Currently, neural networks are implemented on electronic chips such as central processing units (CPUs) and graphics processing units (GPUs). However, computational algorithms and more specifically neural networks were also realized with optical systems even though they are far from being as popular as their electronic counterparts. In our laboratory, we demonstrated spatiotemporal nonlinearities inside multimode optical fibers can be used as a neuromorphic neural network and its performance can be comparable to digital neural networks.

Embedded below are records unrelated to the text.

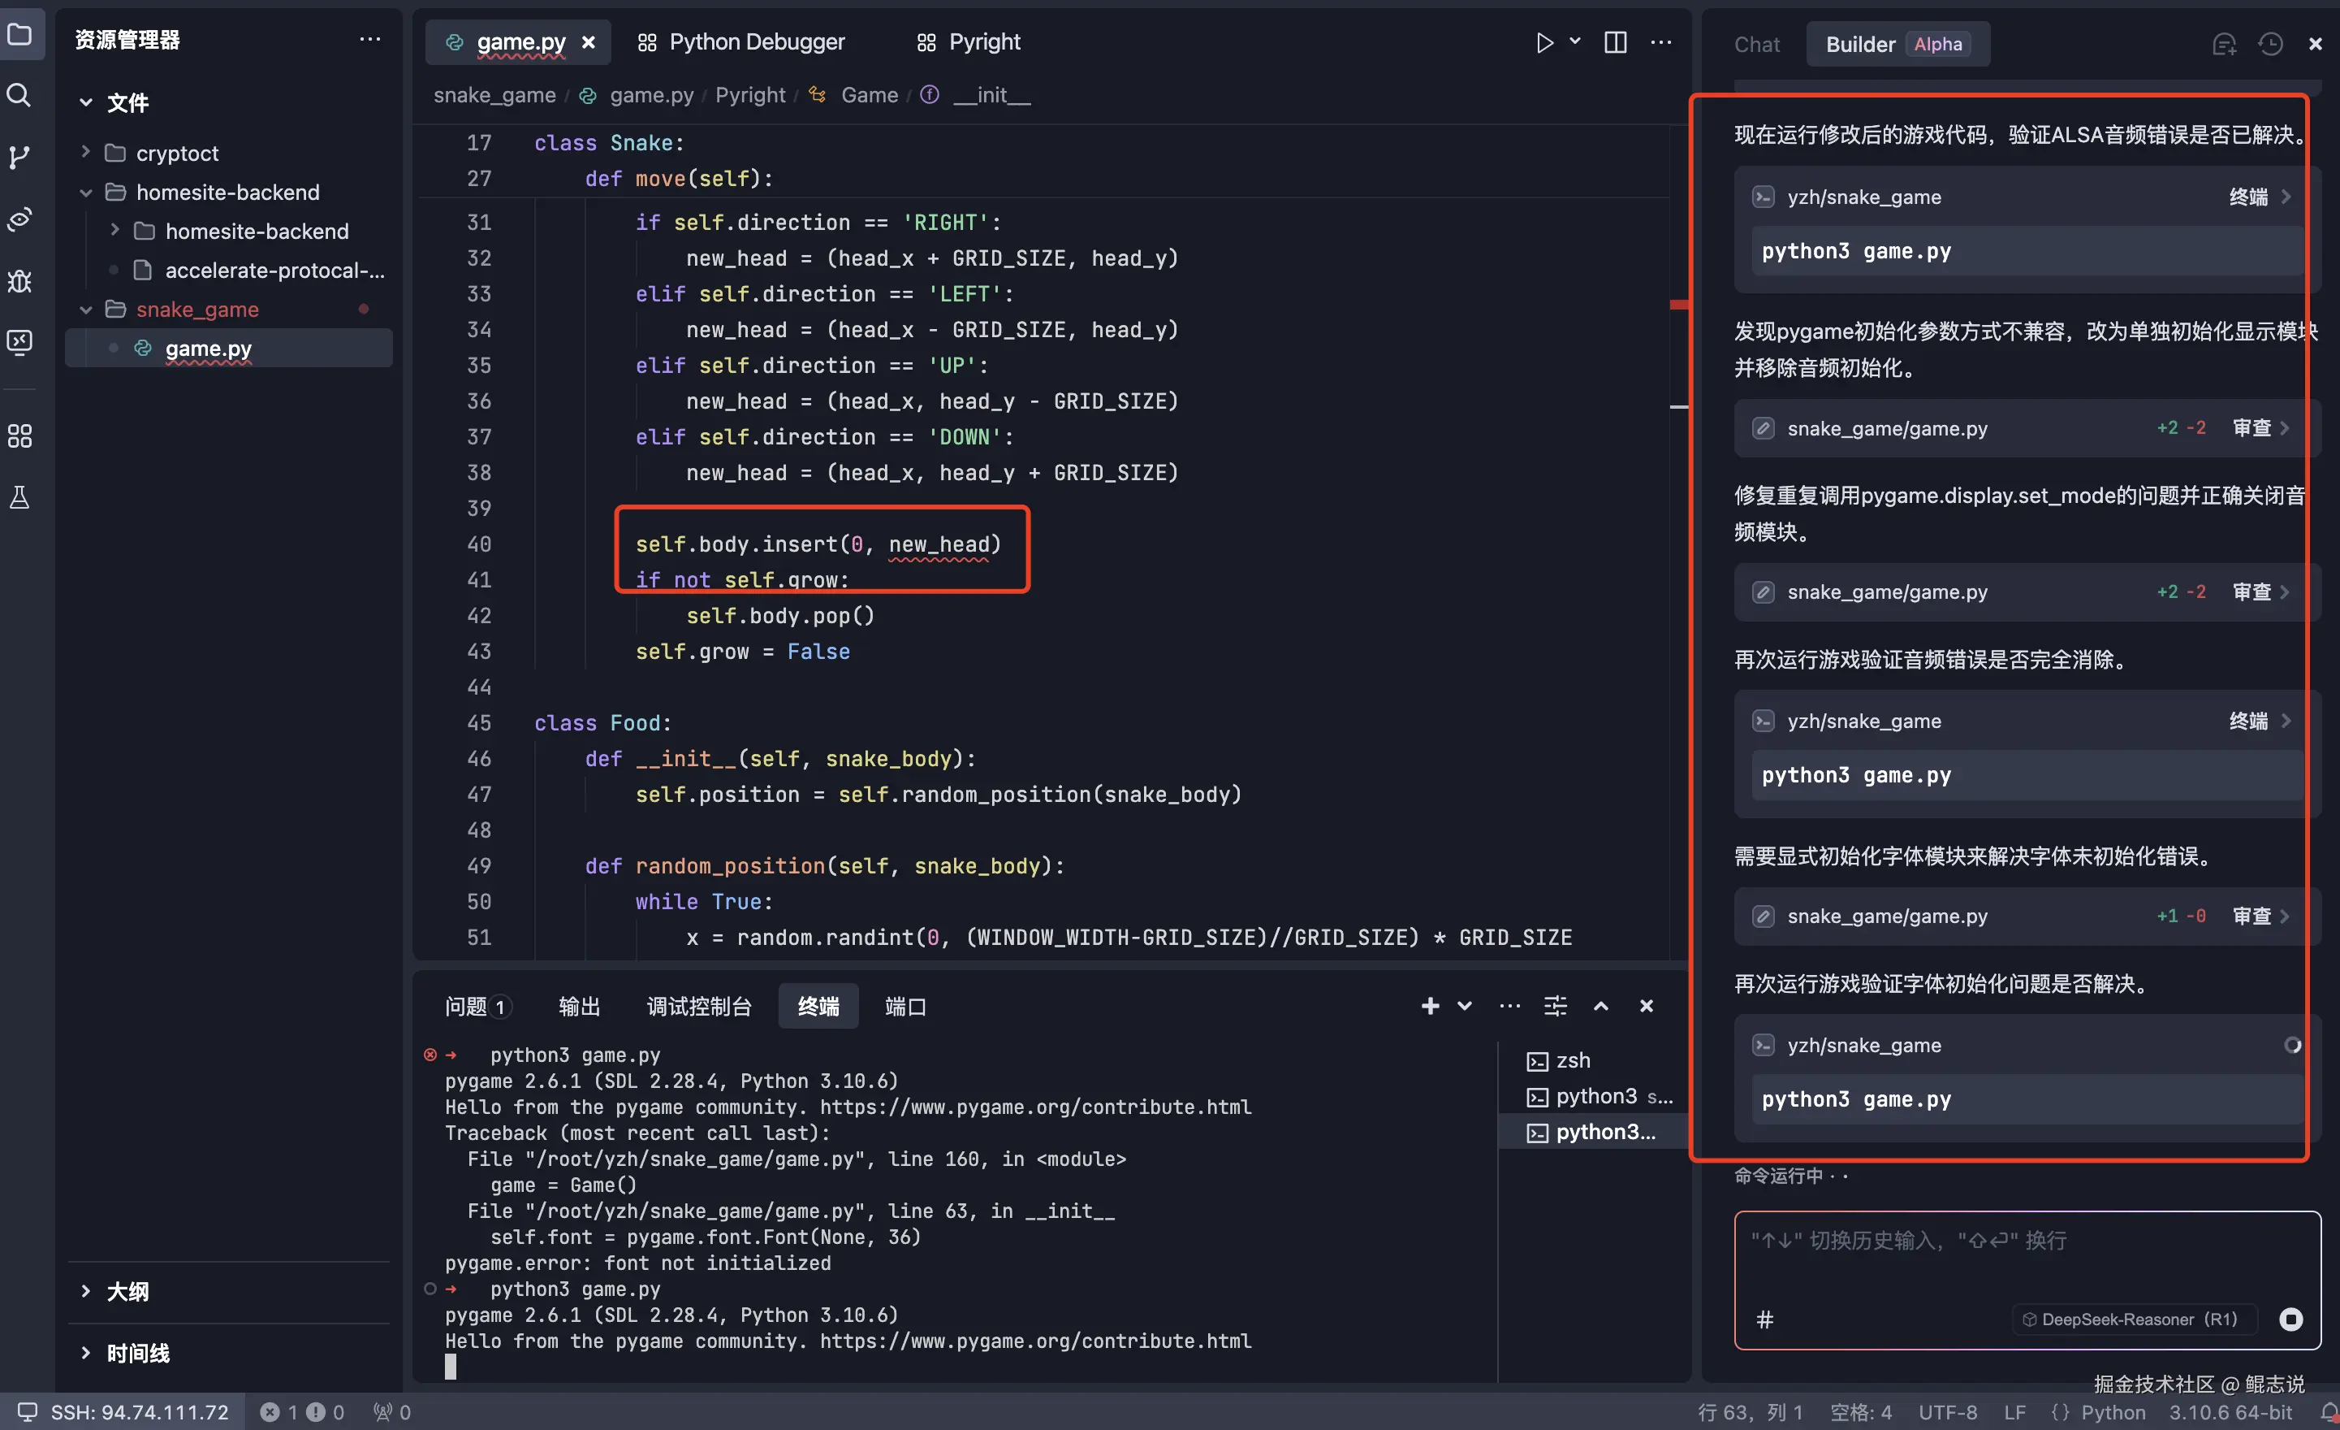Select DeepSeek-Reasoner (R1) model selector
This screenshot has width=2340, height=1430.
[x=2130, y=1319]
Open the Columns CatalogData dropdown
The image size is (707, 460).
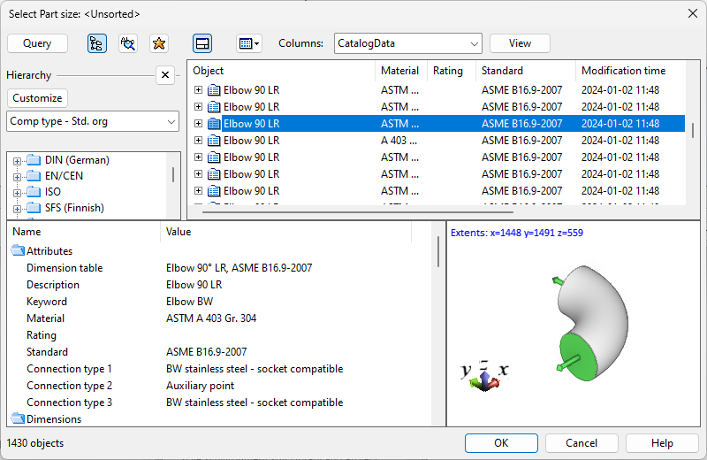coord(407,43)
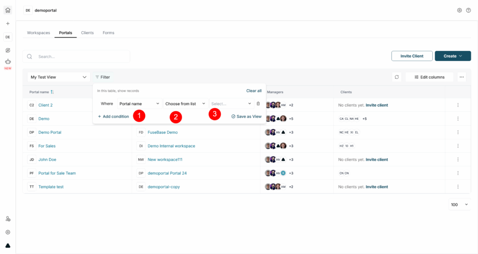
Task: Delete the filter condition with the trash icon
Action: 258,103
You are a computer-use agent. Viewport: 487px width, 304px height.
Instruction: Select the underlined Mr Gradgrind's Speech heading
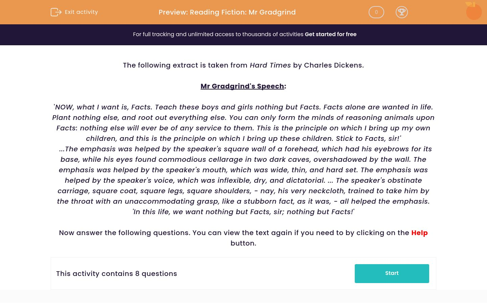[x=242, y=86]
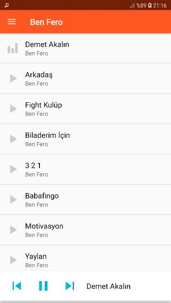Viewport: 171px width, 303px height.
Task: Tap the music note status bar icon
Action: tap(7, 5)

As light propagates through a multimode fiber (MMF), the type used in fiber-to-the-home, the optical modes exchange power and create new optical frequencies via a complex spatiotemporal non-linear transformation that occurs at relatively low optical powers because of the light confinement and the long interaction length that is possible in a fiber. We will show recent results, obtained in collaboration with Prof. Psaltis group at EPFL, regarding programming the nonlinear interaction in MMFs for machine learning applications. Several different databases were used for recognition tasks. The classification accuracy that was obtained was comparable to deep, digitally implemented networks. The energy requirement for training and reading the optical system was orders of magnitude less than the digital counterpart.
Teğin U., Yildirim M., Oğuz I., Moser C., and Psaltis D., Scalable optical learning operator, Nature Computational Science, 1, 542–549 (2021).